El ruso, por su parte, anda a la captura de mercados para sus cachivaches, especialmente armas, para lo cual –y ésta es una reflexión del sagaz político boliviano Sánchez Berzaín—le conviene arreglar cuentas con Raúl Castro, porque se trata del godfather de Venezuela, Bolivia, Nicaragua y Ecuador, y mantiene unas magníficas relaciones con Argentina, Brasil y Uruguay. Aunque pobre, desorientado y andrajoso, Raúl, paradójicamente es el director del circo y el domador de los enanos.
Hace muchos años, cuando conocí a Boris Yeltsin, le escuché expresar su temor a que el KGB le paralizara el corazón con unas ondas de radio que producían fibrilaciones. Yeltsin no quería nada a Castro.

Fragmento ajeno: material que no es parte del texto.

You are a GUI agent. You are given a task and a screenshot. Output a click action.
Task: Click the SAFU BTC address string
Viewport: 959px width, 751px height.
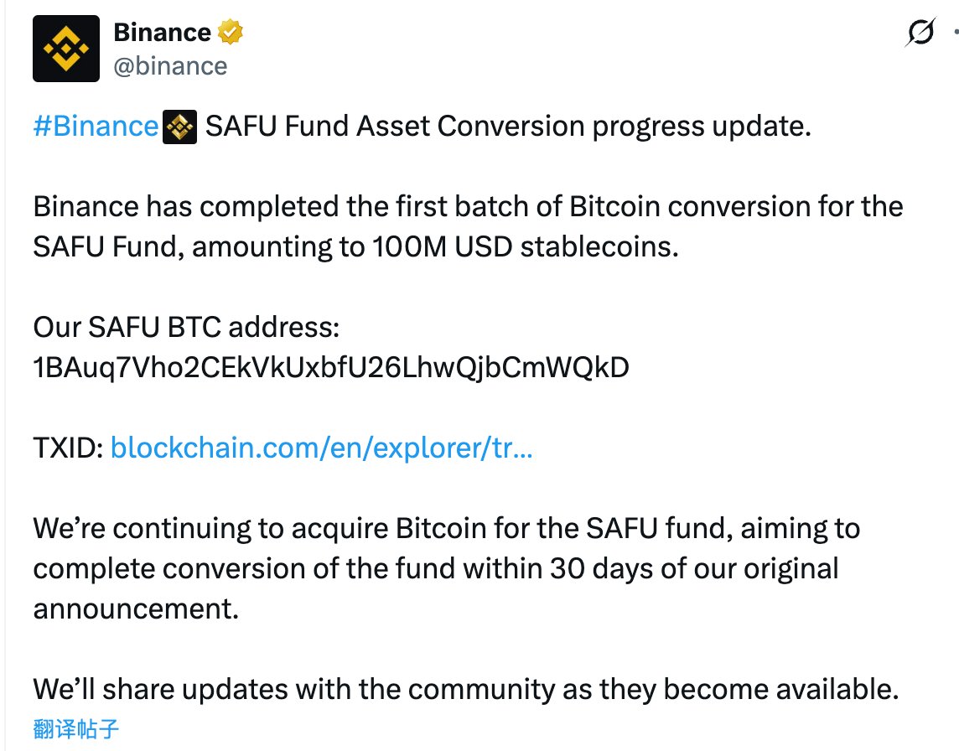331,367
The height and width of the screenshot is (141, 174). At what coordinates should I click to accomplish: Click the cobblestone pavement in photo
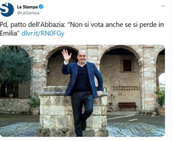click(x=136, y=130)
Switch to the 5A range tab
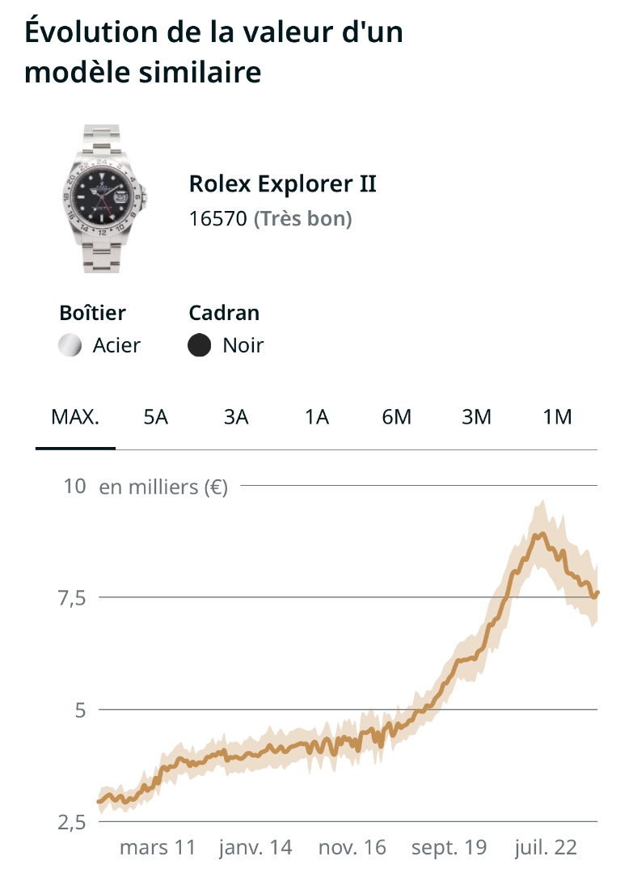 coord(156,417)
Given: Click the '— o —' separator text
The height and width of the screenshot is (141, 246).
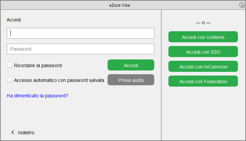Looking at the screenshot, I should click(x=203, y=23).
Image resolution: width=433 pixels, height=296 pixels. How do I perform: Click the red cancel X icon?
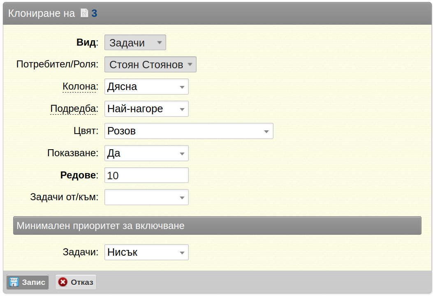click(x=63, y=282)
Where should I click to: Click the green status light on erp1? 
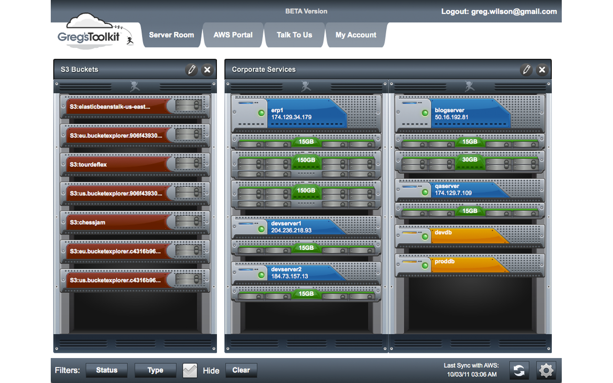(261, 113)
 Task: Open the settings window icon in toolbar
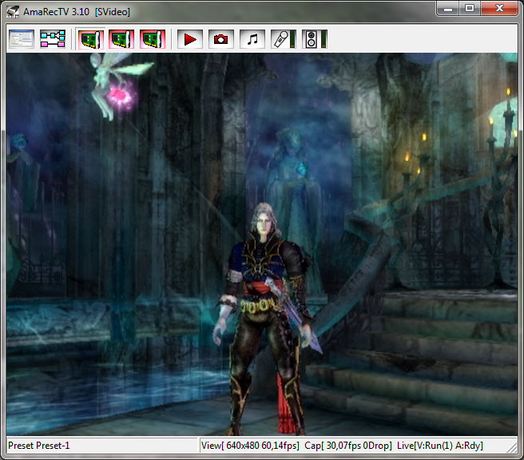coord(22,38)
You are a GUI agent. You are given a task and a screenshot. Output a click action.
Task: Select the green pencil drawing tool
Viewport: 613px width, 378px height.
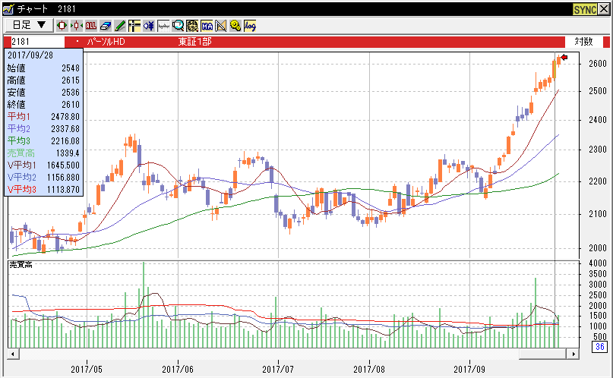coord(120,25)
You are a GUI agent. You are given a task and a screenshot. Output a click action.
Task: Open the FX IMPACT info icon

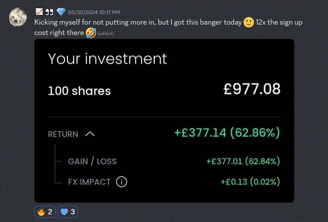coord(121,182)
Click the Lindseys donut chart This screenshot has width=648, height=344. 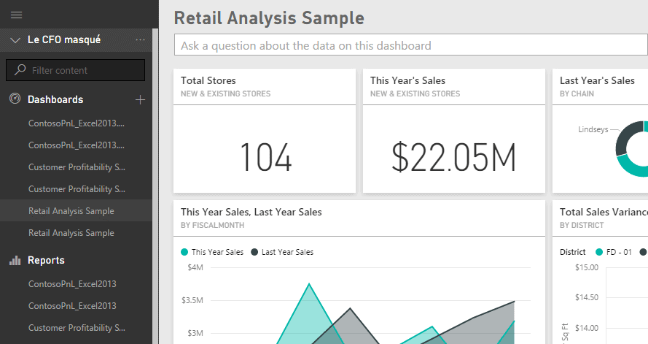pyautogui.click(x=630, y=149)
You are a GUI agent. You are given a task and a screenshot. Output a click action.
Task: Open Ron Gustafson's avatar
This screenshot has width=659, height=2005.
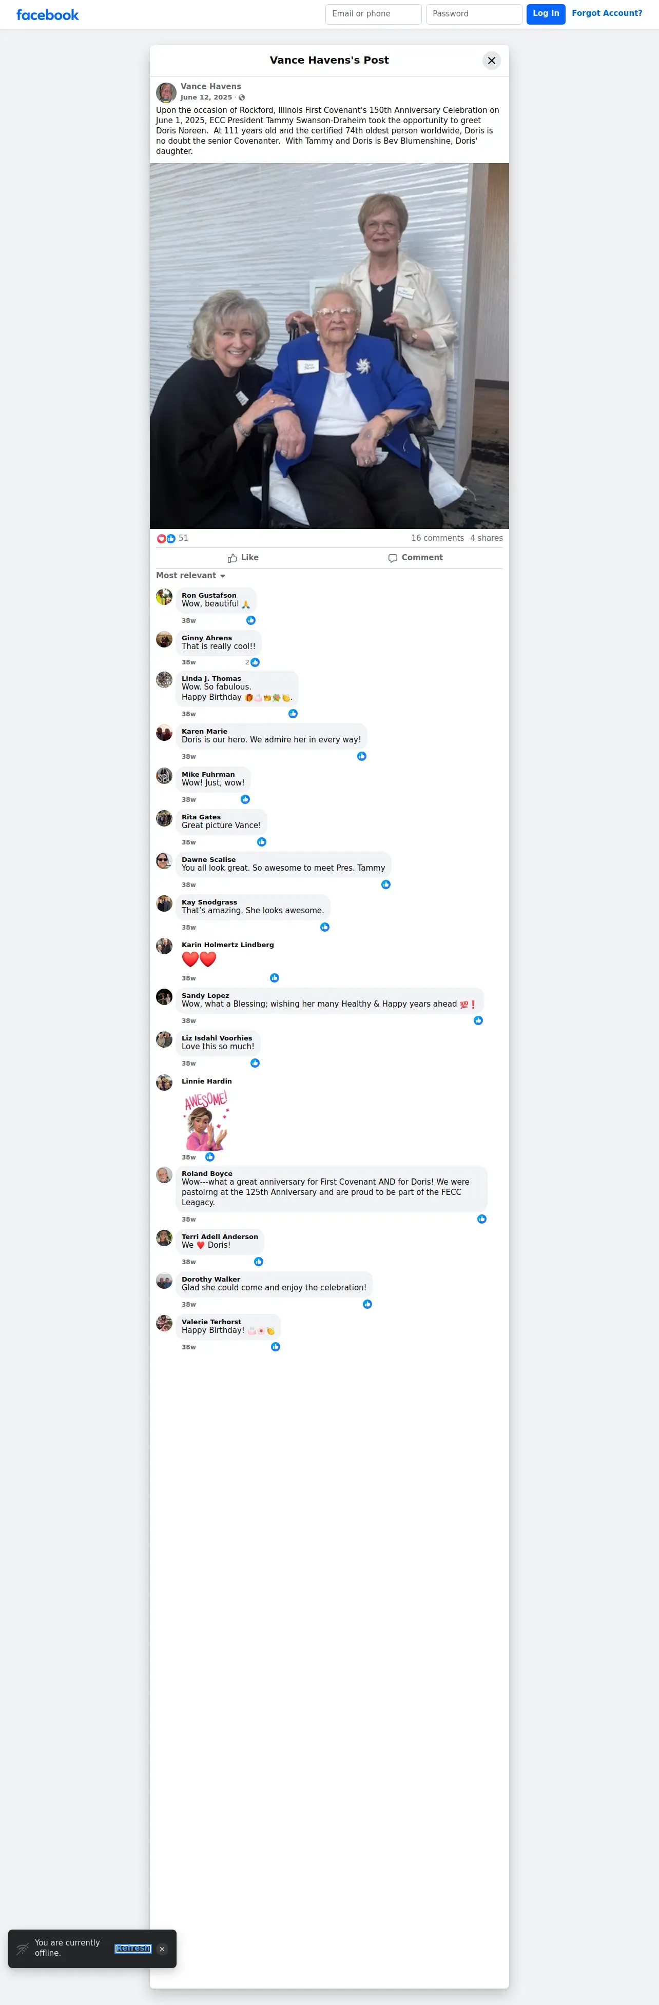164,597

Ignoro si Vladimir Putin ha controlado a sus excompañeros o si cree que ya pasó el peligro. Tampoco sé lo que realmente piensa de los dos hermanos Castro, pero intuyo que no es nada bueno. Fue en Moscú, en esa época, cuando escuché una expresión llena de desprecio hacia Cuba y el comunismo tercermundista: “mendicidad revolucionaria”. Putin no quiere saber de eso nunca más.